15]  As the supreme court noted in Putnam: 
          In cases where the defendant cannot reasonably
be said to have been prejudiced by the state's good faith failure
to preserve the evidence, sanctions will generally not be
appropriate.  Where,  however, the defendant has suffered prejudice,
sanctions will generally be warranted.  Just what sanction is
appropriate in a given case is best left to the sound discretion of
the trial court. [Fn. 16]  

          In Ward's case, there is no evidence that the state
intentionally destroyed Ward's blood sample.  At most, the evidence
suggests that the state was negligent in not  telling Ward that
there was a need to act promptly to preserve and test the sample. 
Thus, the sanction to be imposed in Ward's case, if any, will depend
in large part on the degree of prejudice suffered by Ward.  
          It further appears that, if a sanction is to be imposed,
Thorne establishes the presumption that the appropriate sanction is
a jury instruction modeled after the relief granted in Thorne   an
instruction telling the jury to assume that the missing evidence
would have been favorable to Ward. [Fn. 17]  
          We therefore VACATE Judge Motyka's decision and REMAND
this case to the district court for reconsideration of its decision
in light of this opinion. 
          We do not retain jurisdiction of this case.  

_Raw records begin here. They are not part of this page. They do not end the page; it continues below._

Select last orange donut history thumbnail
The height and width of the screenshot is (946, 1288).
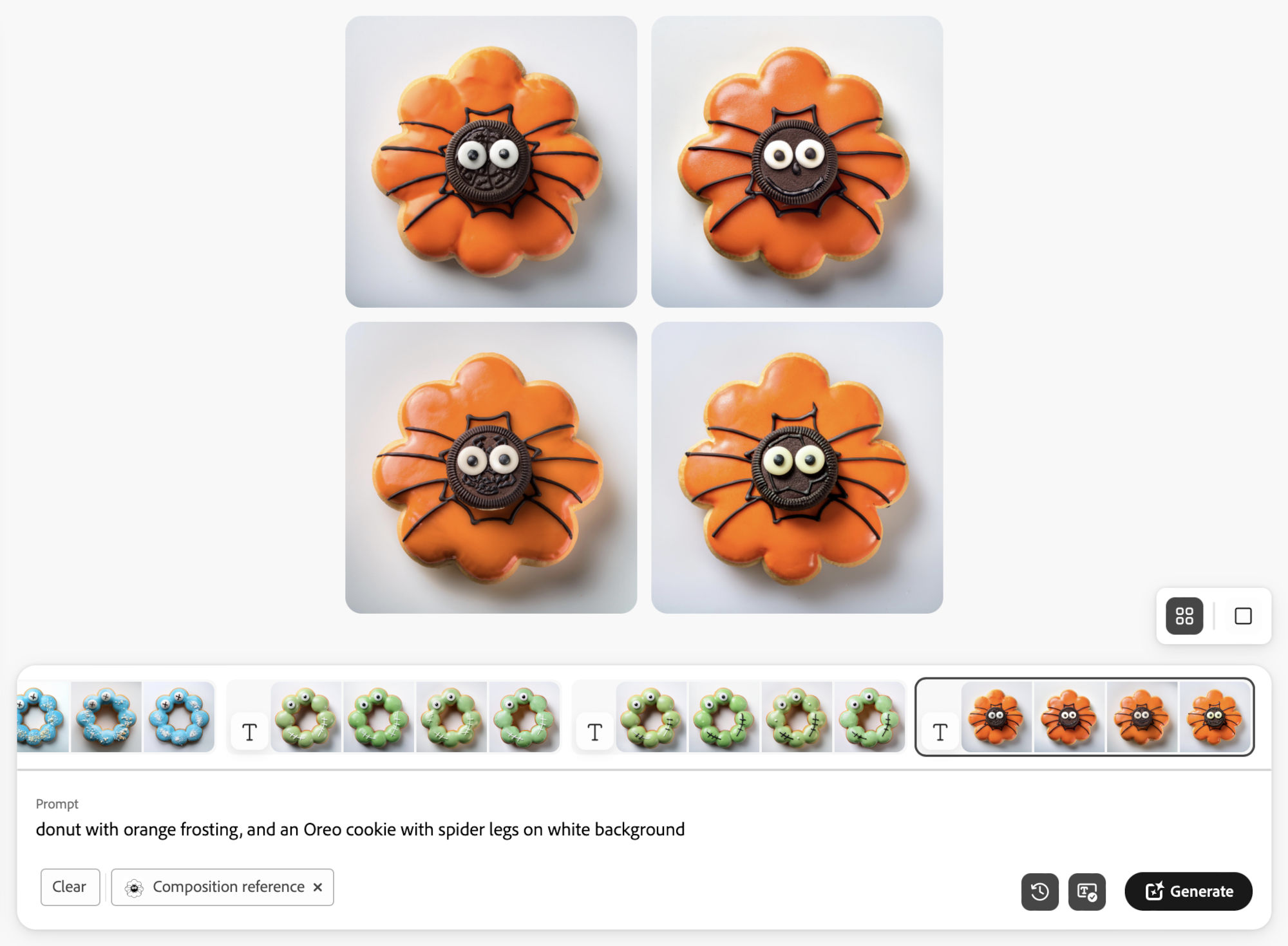(1215, 717)
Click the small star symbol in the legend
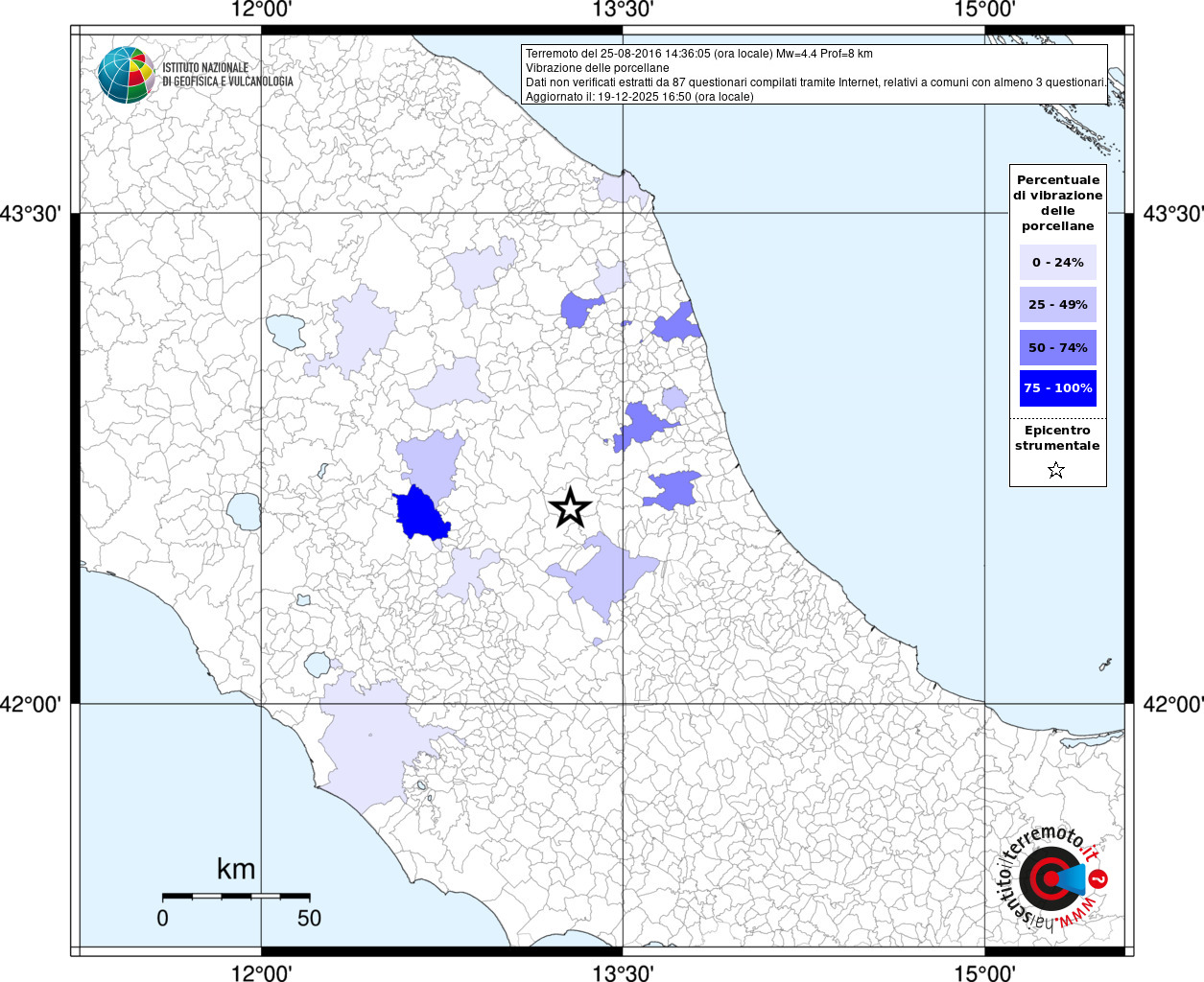Screen dimensions: 1204x982 (x=1056, y=470)
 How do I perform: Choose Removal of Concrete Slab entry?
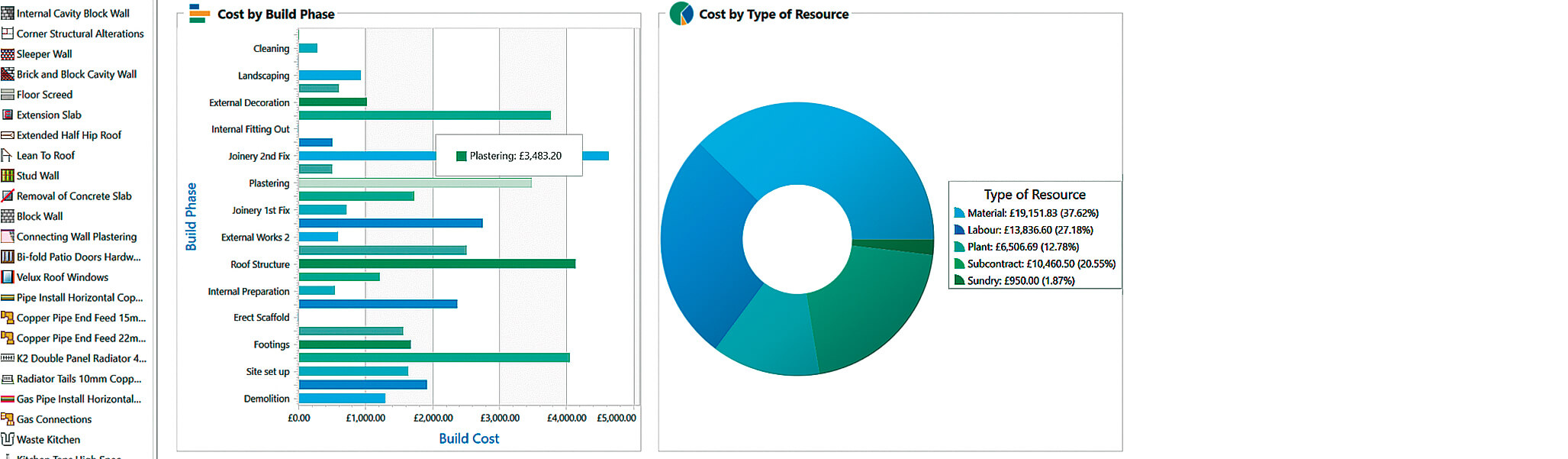tap(74, 196)
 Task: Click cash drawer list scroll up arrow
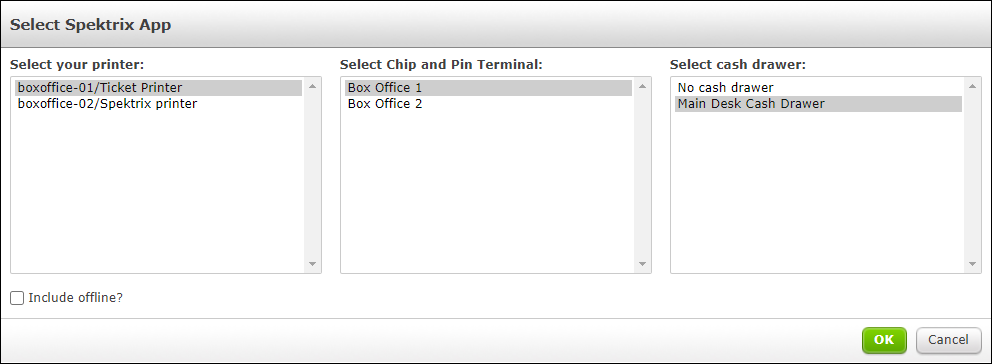[972, 86]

                             FOOTNOTES


Footnote 1:

     AS 28.35.030(a), (n).


Footnote 2:

     774 P.2d 1326 (Alaska 1989).


Footnote 3:

     See id. at 1330.


Footnote 4:

     Id. at 1331 (footnotes omitted).


Footnote 5:

     Id.


Footnote 6:

     662 P.2d 993 (Alaska App. 1983).


Footnote 7:

     See Bradley, 662 P.2d at 995.


Footnote 8:

     See Snyder v. State, 930 P.2d 1274, 1277 (Alaska 1996) (It is
a fundamental tenet of due process that a person accused of a crime
has a right to attempt to obtain exculpatory evidence.). 


Footnote 9:

     See Crim v. Anchorage, 903 P.2d 586, 587-88 (Alaska App. 1995).


Footnote 10:

     See Putnam v. State, 629 P.2d 35, 43 (Alaska 1980), rejected
on other grounds in Stephan v. State, 711 P.2d 1156, 1163 (Alaska
1985); see also Abdulbaqui v. State, 728 P.2d 1211, 1217-18 (Alaska
App. 1986).


Footnote 11:

     Putnam, 629 P.2d at 43 (footnote omitted).


Footnote 12:

     See Thorne, 774 P.2d at 1331; Putnam, 629 P.2d at 44.


Footnote 13:

     See Thorne, 774 P.2d at 1331.


Footnote 14:

     Putnam, 629 P.2d at 43; see also Abdulbaqui, 728 P.2d at 1218.


Footnote 15:

     Putnam, 629 P.2d at 43 (footnote omitted).


Footnote 16:

     Id. at 43 (citations omitted).


Footnote 17:

     See Thorne, 774 P.2d at 1331-32.